The bad: staff cuts, staff with two or more roles, lack of PD for teachers, zero or reduced school assemblies and field trips, resources spent on extra cleaning and safety measures like masks etc., child-care stresses for parents,
The good: Finding new ways to do things can lead to solutions no one thought of before. Sometimes things are done a certain way because, well, they’ve always been done that way. This school year, that mindset going out the window. A complete severance from tradition means thinking of new ways to help students learn.

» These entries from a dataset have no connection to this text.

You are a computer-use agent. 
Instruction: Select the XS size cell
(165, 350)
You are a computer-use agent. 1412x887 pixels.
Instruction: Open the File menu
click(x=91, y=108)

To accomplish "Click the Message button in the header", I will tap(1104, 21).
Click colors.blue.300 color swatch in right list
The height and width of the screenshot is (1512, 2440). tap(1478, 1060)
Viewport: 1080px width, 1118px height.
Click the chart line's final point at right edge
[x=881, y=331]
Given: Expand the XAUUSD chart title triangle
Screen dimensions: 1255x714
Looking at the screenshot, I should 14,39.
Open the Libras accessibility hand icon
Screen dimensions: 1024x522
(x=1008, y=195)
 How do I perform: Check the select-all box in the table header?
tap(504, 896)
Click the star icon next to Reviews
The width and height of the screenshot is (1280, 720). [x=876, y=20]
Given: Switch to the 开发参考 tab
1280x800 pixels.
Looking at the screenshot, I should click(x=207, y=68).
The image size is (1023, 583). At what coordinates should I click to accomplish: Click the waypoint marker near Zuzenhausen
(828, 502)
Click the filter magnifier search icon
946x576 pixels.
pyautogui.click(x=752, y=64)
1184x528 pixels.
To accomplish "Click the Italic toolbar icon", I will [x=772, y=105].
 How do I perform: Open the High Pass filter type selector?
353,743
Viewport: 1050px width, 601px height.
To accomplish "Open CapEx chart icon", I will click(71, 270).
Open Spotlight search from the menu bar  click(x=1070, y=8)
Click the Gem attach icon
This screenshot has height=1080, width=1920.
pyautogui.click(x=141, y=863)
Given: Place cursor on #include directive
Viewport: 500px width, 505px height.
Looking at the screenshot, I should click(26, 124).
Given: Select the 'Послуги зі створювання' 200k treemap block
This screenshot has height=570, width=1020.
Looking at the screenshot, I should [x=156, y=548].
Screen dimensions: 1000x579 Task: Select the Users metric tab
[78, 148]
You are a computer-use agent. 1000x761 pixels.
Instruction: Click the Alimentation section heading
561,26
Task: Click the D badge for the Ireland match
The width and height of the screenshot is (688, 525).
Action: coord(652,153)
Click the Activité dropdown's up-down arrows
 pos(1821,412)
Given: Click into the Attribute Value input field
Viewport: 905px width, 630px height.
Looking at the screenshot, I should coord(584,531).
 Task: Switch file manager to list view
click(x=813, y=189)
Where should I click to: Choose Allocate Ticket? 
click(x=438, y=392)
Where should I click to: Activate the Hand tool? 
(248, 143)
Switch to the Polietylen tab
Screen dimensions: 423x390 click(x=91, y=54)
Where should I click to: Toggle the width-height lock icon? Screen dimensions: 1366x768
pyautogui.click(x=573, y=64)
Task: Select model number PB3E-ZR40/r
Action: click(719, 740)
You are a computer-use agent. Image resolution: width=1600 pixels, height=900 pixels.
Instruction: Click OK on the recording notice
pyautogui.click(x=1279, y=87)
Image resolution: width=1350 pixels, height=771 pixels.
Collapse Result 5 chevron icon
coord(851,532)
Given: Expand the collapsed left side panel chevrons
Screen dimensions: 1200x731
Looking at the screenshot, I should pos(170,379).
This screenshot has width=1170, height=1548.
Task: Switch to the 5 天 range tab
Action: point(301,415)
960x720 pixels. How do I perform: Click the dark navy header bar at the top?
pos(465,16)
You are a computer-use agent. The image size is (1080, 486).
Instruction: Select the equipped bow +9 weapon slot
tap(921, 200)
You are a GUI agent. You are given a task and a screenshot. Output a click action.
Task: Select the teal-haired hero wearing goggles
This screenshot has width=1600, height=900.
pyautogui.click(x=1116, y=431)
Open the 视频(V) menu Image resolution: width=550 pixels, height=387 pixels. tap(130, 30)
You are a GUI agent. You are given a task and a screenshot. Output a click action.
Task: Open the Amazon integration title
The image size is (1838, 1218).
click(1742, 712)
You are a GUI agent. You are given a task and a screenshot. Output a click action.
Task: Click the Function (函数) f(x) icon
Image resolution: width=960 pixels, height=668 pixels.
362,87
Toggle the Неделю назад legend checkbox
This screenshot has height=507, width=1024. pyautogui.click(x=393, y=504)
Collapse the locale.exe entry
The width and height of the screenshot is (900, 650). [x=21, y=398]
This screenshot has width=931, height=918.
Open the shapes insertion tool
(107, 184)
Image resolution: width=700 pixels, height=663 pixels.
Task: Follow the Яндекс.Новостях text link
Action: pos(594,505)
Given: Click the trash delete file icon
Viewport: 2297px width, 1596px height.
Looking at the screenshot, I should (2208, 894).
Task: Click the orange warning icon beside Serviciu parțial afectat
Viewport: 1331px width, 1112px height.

Don’t devalue one-on-one support.
We’re going to use a tired phrase here because we really mean it: now more than ever, students need personalized support. And not just to close learning gaps. In one way or another, this school year as we knew it came to an abrupt end, adding to or creating feelings of loss and helplessness for students. They couldn’t see their friends, their teachers, participate in big events. Their lives were turned upside-down, and for many, that meant being stuck in a home that was unsafe.
So yes, now more than ever, students are going to need social and emotional support. This cannot be left out of the school schedule.
Change is scary, especially when you didn’t see it coming. The drawbacks to this situation come in loud and clear, and we’re not trying to gloss over them. But if students, and what is best for them, is truly kept front and center, it could lead to their best learning yet.